## EXCERPT TO READ
** begin **
Wingate, J.c.c. Temporarily Assigned.
[139 NJSuper Page 594] In this matter defendant has filed a waiver of trial by jury, to which has been annexed a letter of authorization from The Bank of
New Jersey, signed by the chairman of the board, W. Robert Davis, authorizing its counsel, Edward A. Penberthy, to waive a jury trial in behalf of defendant and to submit the matter to the court upon the agreed stipulation of facts. Additionally, both the prosecutor and defense counsel have agreed to submit the matter to the court upon the respective briefs already filed without the necessity of further argument. The stipulation of facts has been received into evidence, as has a certain check of The Bank of New Jersey dated April 5, 1973 in the amount of $1,000 payable to the Errichetti Campaign Committee.
Accordingly, the court has reviewed the matter, including the stipulation of facts and the briefs submitted, and has arrived at the following conclusions.
** end **
## EXCERPTED DATA
** begin **
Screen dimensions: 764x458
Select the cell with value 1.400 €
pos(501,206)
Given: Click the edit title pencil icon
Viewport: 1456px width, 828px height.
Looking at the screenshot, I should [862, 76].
** end **
## TASKS
a: In the court opinion excerpt, who signed the letter of authorization from The Bank of New Jersey?
b: Pull out every line of the records that contains the string "Given". Case counts.

## TASK SOLUTIONS
a: W. Robert Davis, the chairman of the board.

b:
Given: Click the edit title pencil icon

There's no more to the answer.